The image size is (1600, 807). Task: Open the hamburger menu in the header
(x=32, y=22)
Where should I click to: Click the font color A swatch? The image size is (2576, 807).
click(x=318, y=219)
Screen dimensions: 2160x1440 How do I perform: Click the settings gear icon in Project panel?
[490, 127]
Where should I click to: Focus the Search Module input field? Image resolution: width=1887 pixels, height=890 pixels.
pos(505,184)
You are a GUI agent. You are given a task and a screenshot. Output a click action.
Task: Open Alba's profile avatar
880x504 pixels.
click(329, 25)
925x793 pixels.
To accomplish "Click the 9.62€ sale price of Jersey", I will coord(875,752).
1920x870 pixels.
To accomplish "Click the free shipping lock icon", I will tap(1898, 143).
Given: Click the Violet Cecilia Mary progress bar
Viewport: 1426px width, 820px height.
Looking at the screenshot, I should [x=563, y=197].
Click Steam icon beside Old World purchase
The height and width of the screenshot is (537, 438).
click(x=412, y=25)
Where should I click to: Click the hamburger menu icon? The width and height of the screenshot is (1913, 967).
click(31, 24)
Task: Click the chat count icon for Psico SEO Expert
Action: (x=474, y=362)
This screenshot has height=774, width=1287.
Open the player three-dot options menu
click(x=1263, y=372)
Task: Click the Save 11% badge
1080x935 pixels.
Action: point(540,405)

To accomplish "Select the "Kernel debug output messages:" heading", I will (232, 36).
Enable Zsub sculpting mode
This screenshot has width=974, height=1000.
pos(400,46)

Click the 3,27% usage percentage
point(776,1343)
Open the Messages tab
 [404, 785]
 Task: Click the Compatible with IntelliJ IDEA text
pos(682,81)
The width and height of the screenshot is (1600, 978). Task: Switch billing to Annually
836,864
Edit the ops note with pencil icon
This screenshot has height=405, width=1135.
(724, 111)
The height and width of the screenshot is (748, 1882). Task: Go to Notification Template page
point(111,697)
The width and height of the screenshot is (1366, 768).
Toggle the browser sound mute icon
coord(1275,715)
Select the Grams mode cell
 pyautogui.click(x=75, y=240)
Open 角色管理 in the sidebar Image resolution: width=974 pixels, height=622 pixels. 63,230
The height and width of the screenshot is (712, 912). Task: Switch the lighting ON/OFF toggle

────────

What you return must match the records exactly, line for line.

_EXERCISE ANSWER:_
The image size is (1600, 807). Task: Open the hamburger menu in the header
(x=32, y=22)
Where should I click to: Click the font color A swatch? The image size is (2576, 807).
click(x=318, y=219)
Screen dimensions: 2160x1440 How do I perform: Click the settings gear icon in Project panel?
[490, 127]
Where should I click to: Focus the Search Module input field? Image resolution: width=1887 pixels, height=890 pixels.
pos(505,184)
You are a GUI agent. You are given a task and a screenshot. Output a click action.
Task: Open Alba's profile avatar
880x504 pixels.
click(329, 25)
925x793 pixels.
To accomplish "Click the 9.62€ sale price of Jersey", I will coord(875,752).
1920x870 pixels.
To accomplish "Click the free shipping lock icon", I will tap(1898, 143).
Given: Click the Violet Cecilia Mary progress bar
Viewport: 1426px width, 820px height.
Looking at the screenshot, I should [x=563, y=197].
Click Steam icon beside Old World purchase
The height and width of the screenshot is (537, 438).
click(x=412, y=25)
Where should I click to: Click the hamburger menu icon? The width and height of the screenshot is (1913, 967).
click(31, 24)
Task: Click the chat count icon for Psico SEO Expert
Action: (x=474, y=362)
This screenshot has height=774, width=1287.
Open the player three-dot options menu
click(x=1263, y=372)
Task: Click the Save 11% badge
1080x935 pixels.
Action: point(540,405)

To accomplish "Select the "Kernel debug output messages:" heading", I will (232, 36).
Enable Zsub sculpting mode
This screenshot has width=974, height=1000.
pos(400,46)

Click the 3,27% usage percentage
point(776,1343)
Open the Messages tab
 [404, 785]
 Task: Click the Compatible with IntelliJ IDEA text
pos(682,81)
The width and height of the screenshot is (1600, 978). Task: Switch billing to Annually
836,864
Edit the ops note with pencil icon
This screenshot has height=405, width=1135.
(724, 111)
The height and width of the screenshot is (748, 1882). Task: Go to Notification Template page
point(111,697)
The width and height of the screenshot is (1366, 768).
Toggle the browser sound mute icon
coord(1275,715)
Select the Grams mode cell
 pyautogui.click(x=75, y=240)
Open 角色管理 in the sidebar Image resolution: width=974 pixels, height=622 pixels. 63,230
The height and width of the screenshot is (712, 912). Task: Switch the lighting ON/OFF toggle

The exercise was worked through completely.